--- BEGIN SOURCE TEXT ---

Notemachine is warning that 70 percent – more than 37,000 free ATMs – could vanish due to rising costs. The news is “very worrying” for pensioners and those on a low income who use cash as a way to stick to their budget.
Experts predict seven in 10 ATMs are at risk of closing or starting to charge for withdrawals.
While Link, which runs the UK’s network of ATMs, has told operators it will not be increasing its fees, operators are being hit by rising costs due to rising inflation and soaring energy prices.
To make matters even worse, there has been a 10 percent reduction in funding since 2018.
It means the only free cash machines likely to survive are those attached to banks and supermarkets and the remaining 70 percent of free ATMs could start charging or disappear altogether.
Experts have been suggesting people may opt to use cash versus cards as a budgeting tool to help make savings.
A Which? study recently found lots of people are adopting this method to help manage their finances and reduce their spending.

--- END SOURCE TEXT ---
--- BEGIN MATERIAL SHOWN ---

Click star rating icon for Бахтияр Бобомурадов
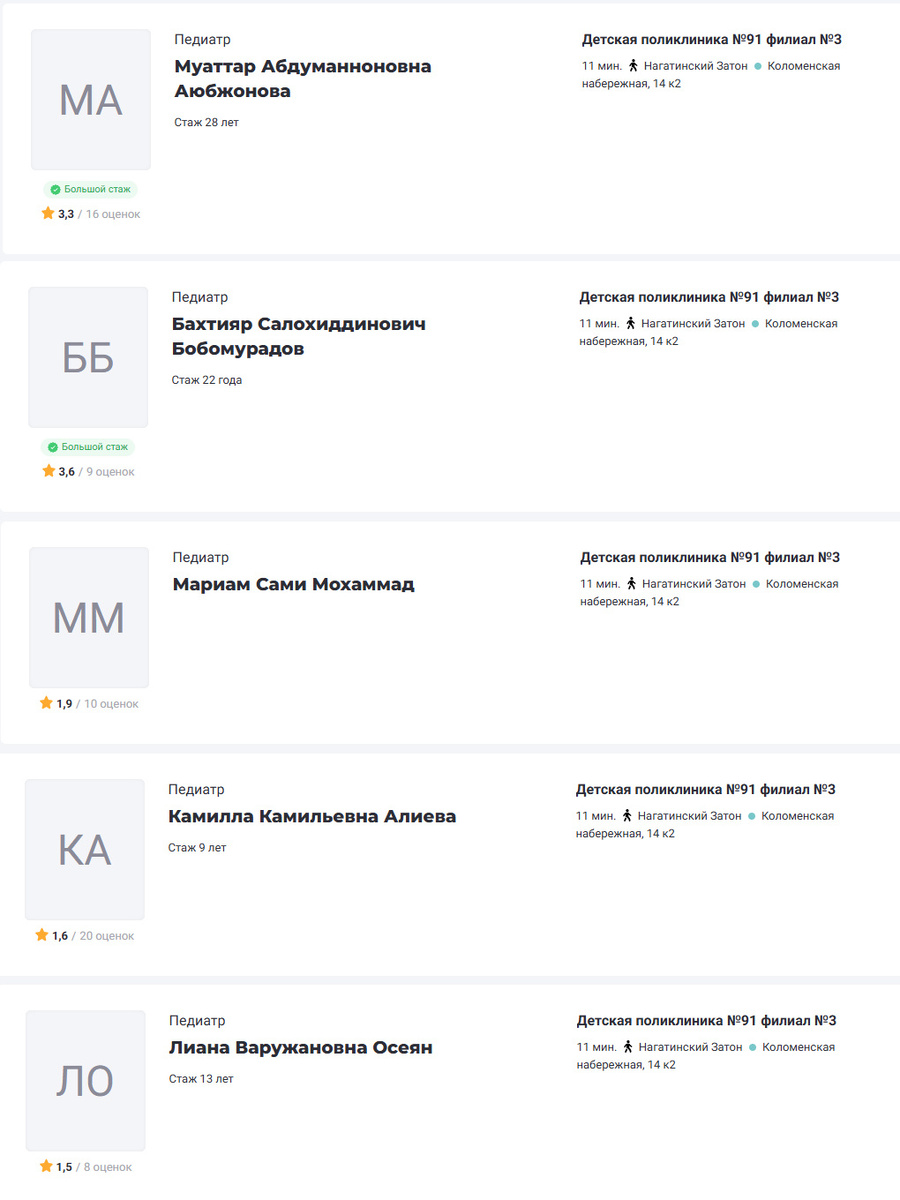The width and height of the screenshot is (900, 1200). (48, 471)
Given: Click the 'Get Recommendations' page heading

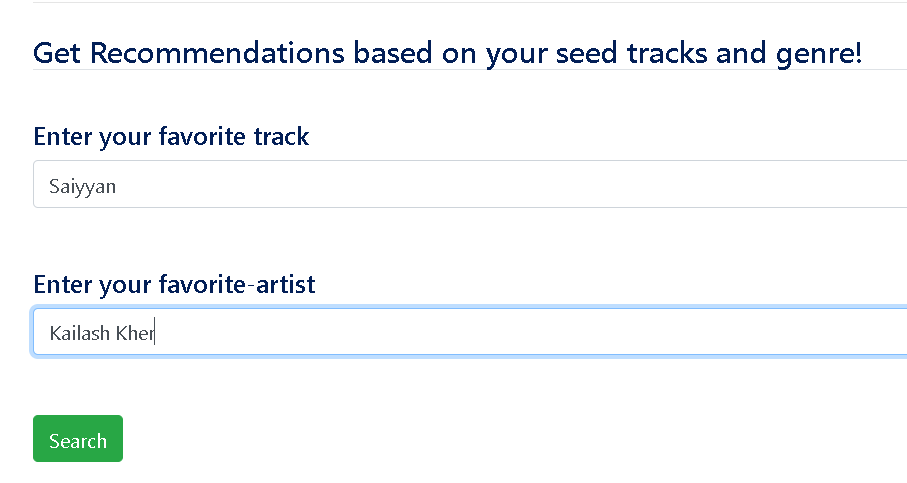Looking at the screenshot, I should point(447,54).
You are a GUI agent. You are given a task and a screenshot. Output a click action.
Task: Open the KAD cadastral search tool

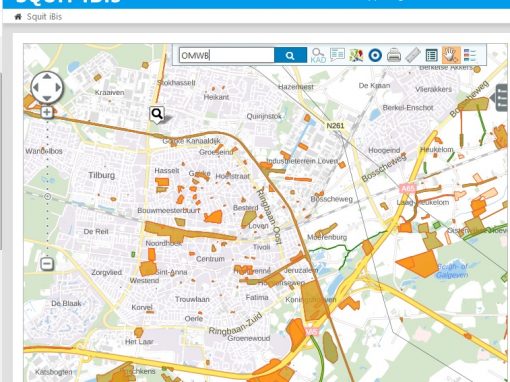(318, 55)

--- END MATERIAL SHOWN ---

* **REQUIRED ACTIONS**
(1) Print the stretch of the article on free cash machines from "While Link, which" through "soaring energy prices.", word for word.
(2) Express the lines of the records as a JSON list of strings, one string per line, with blank lines dropped. Leave the pictures out.

* **SET OF ANSWERS**
(1)
While Link, which runs the UK’s network of ATMs, has told operators it will not be increasing its fees, operators are being hit by rising costs due to rising inflation and soaring energy prices.

(2)
[
  "Click star rating icon for Бахтияр Бобомурадов",
  "The width and height of the screenshot is (900, 1200). (48, 471)",
  "Given: Click the 'Get Recommendations' page heading",
  "Looking at the screenshot, I should point(447,54).",
  "You are a GUI agent. You are given a task and a screenshot. Output a click action.",
  "Task: Open the KAD cadastral search tool",
  "(318, 55)"
]